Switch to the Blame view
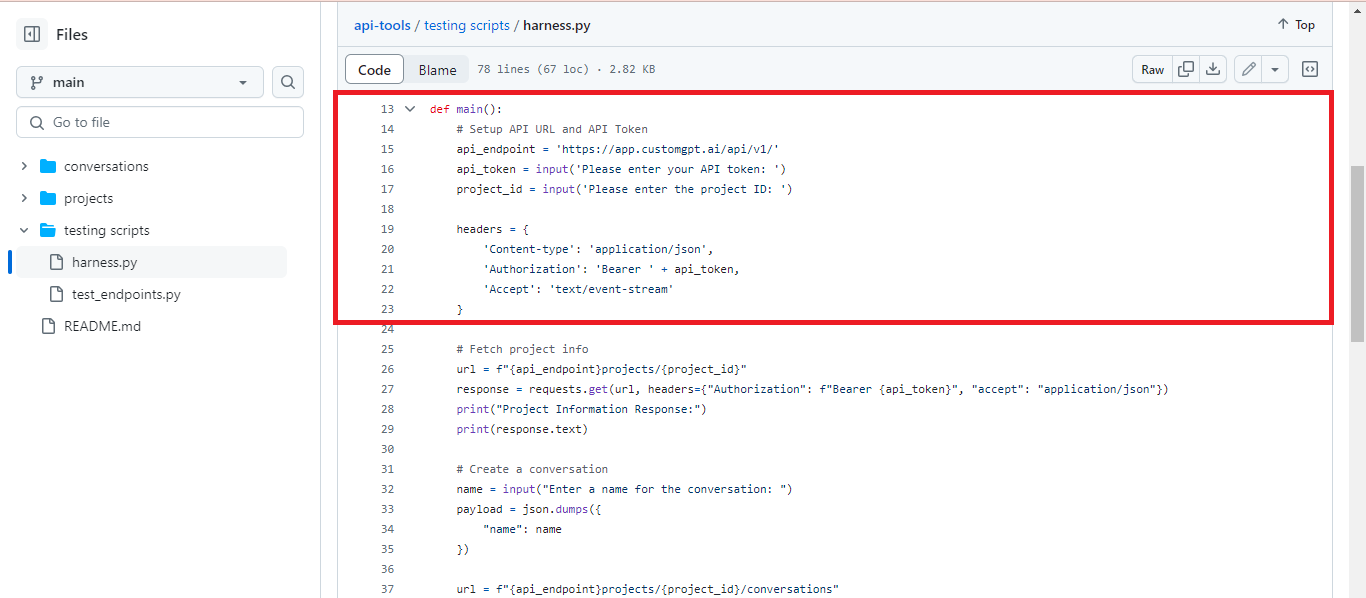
* * *
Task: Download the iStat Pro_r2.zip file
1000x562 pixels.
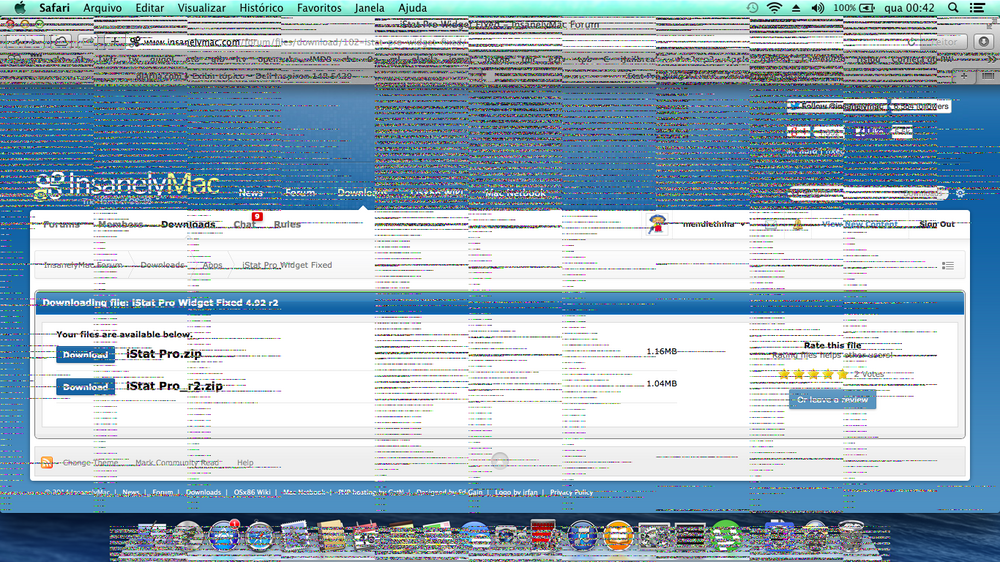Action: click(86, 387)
==
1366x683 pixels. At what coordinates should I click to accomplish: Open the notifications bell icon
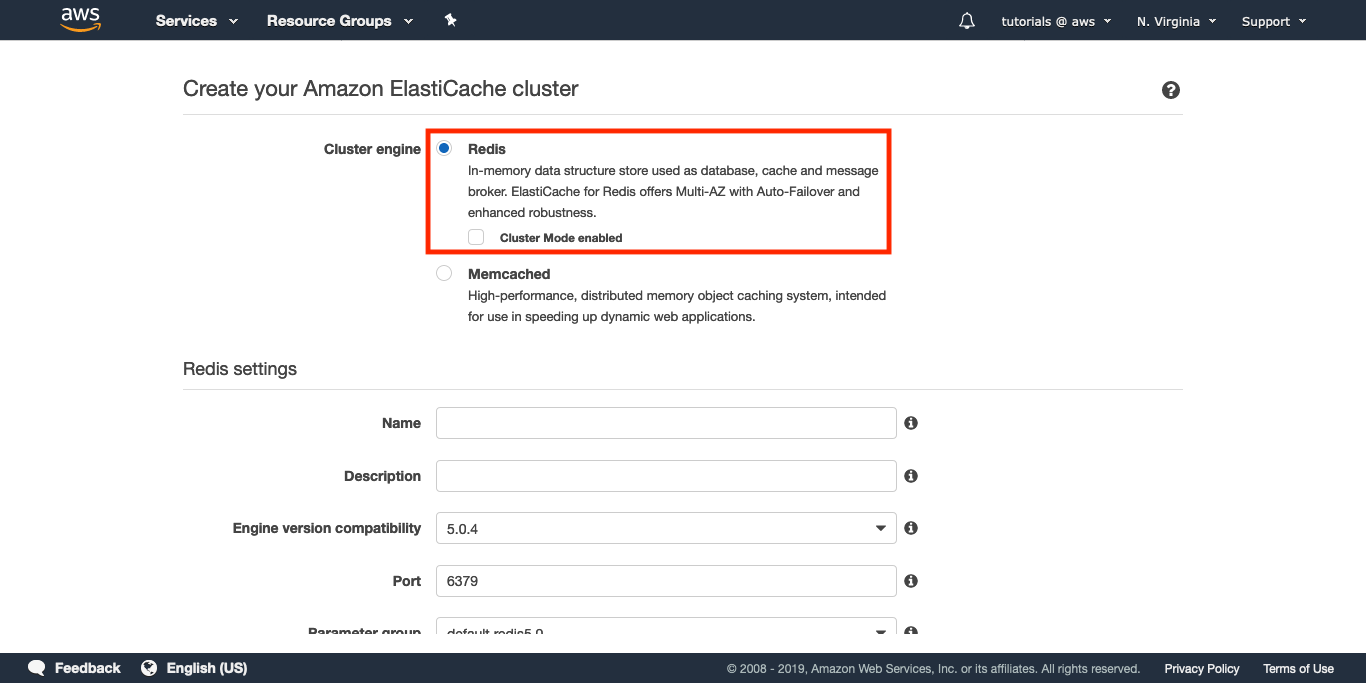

▶ [Your goal]:
Please rewrite the records between the line holding "Task: Download the iStat Pro_r2.zip file" and the line holding "Action: click(86, 387)", inclusive, with "file" changed to "archive" and everything else kept the same. Leave the pictures out.

▶ [Solved problem]:
Task: Download the iStat Pro_r2.zip archive
1000x562 pixels.
Action: click(86, 387)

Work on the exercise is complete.